You are viewing a plain text version of this content. The canonical link for it is here.
Posted to notifications@accumulo.apache.org by "Keith Turner (JIRA)" <ji...@apache.org> on 2013/01/08 15:22:12 UTC
[jira] [Commented] (ACCUMULO-942) accumulo should be more resilient
in the face of NN failures
[ https://issues.apache.org/jira/browse/ACCUMULO-942?page=com.atlassian.jira.plugin.system.issuetabpanels:comment-tabpanel&focusedCommentId=13546912#comment-13546912 ]
Keith Turner commented on ACCUMULO-942:
---------------------------------------
Can export tables in 1.5. So a user could do the following in 1.5
* Clone tables (to snapshot them)
* Export tables (basically exports info in metadata table related to table)
* Copy export metadata and hdfs snapshot metadata for backup.
After doing this a user should have a consistent snapshot of accumulo and hdfs metadata.
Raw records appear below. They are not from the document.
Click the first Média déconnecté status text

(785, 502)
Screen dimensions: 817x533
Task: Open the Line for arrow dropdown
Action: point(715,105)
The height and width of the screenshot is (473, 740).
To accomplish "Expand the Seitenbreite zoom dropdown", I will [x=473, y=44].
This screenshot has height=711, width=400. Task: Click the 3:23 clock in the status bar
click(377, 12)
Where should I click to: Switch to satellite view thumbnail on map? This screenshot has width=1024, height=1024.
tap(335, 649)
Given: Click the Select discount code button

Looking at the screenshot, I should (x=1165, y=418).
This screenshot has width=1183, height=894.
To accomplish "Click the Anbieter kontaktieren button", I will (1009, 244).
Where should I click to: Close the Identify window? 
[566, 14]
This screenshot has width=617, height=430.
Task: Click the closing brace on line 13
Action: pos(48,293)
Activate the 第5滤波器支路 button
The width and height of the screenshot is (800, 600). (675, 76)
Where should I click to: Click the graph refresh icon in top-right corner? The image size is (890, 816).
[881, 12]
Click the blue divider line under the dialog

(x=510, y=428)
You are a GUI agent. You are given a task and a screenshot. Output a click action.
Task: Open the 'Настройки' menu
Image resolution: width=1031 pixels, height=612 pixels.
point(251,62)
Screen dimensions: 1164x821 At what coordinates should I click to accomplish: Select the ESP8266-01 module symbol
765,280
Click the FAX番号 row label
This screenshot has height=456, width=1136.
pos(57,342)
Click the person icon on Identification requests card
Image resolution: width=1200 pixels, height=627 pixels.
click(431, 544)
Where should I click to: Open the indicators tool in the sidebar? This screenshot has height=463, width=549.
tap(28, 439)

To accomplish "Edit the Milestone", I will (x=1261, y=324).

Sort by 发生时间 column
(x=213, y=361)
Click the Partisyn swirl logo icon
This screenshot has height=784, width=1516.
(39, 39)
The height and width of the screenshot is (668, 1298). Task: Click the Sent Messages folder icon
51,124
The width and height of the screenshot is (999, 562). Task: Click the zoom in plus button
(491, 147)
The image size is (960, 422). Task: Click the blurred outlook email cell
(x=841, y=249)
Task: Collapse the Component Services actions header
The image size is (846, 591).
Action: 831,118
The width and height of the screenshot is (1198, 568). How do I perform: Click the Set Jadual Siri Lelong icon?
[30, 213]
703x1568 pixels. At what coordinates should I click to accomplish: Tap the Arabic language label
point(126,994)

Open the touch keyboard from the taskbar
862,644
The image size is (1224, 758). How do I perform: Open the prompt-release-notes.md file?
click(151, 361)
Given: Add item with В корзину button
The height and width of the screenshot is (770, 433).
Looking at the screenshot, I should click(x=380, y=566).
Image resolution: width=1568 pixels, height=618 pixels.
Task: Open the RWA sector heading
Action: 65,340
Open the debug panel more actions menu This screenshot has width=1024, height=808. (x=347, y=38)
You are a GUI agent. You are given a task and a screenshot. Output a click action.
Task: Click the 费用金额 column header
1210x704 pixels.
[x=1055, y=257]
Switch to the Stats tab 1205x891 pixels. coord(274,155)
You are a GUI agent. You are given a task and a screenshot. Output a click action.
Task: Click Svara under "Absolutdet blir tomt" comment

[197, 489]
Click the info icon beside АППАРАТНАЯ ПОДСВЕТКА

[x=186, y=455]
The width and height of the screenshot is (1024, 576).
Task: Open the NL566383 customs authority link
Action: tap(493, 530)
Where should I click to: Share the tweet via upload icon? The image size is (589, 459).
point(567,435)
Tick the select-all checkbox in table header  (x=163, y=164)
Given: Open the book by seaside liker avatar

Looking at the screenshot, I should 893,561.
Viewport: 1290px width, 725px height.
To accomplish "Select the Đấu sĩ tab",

> accumulo should be more resilient in the face of NN failures
> ------------------------------------------------------------
>
> Key: ACCUMULO-942
> URL: https://issues.apache.org/jira/browse/ACCUMULO-942
> Project: Accumulo
> Issue Type: Bug
> Components: tserver
> Reporter: Eric Newton
> Assignee: Eric Newton
> Priority: Critical
>
> We experienced a NN failure on a large cluster. The edit log was written to a RAIDed file system, but it did lose data sent to the edit log. We suspect drivers making promises it did not keep.
> This left Accumulo in a slightly corrupt state: a few references to files that were missing.
> Also, we have attempted to have backup images of HDFS archived for disaster recovery. This has not been helpful because Accumulo needs a highly consistent set of metadata, and a slightly older version of the file system confuses it.
> One defense is to use snapshots. However, this works at the table level, and it is hard to coordinate with the HDFS snapshot.
> Another approach is to leave a short history of the files in the !METADATA table. The Google paper hints at keeping historical information:
> {quote}
> We also store secondary information in the
> METADATA table, including a log of all events per-
> taining to each tablet (such as when a server begins
> serving it). This information is helpful for debugging
> and performance analysis.
> {quote}
> I think it would also be helpful for disaster recovery. It may require the GC to be more sensitive to historical information about compactions.
> Alternatively, we should start looking into high-availability NNs and bookkeeper high-performance logging.
--
This message is automatically generated by JIRA.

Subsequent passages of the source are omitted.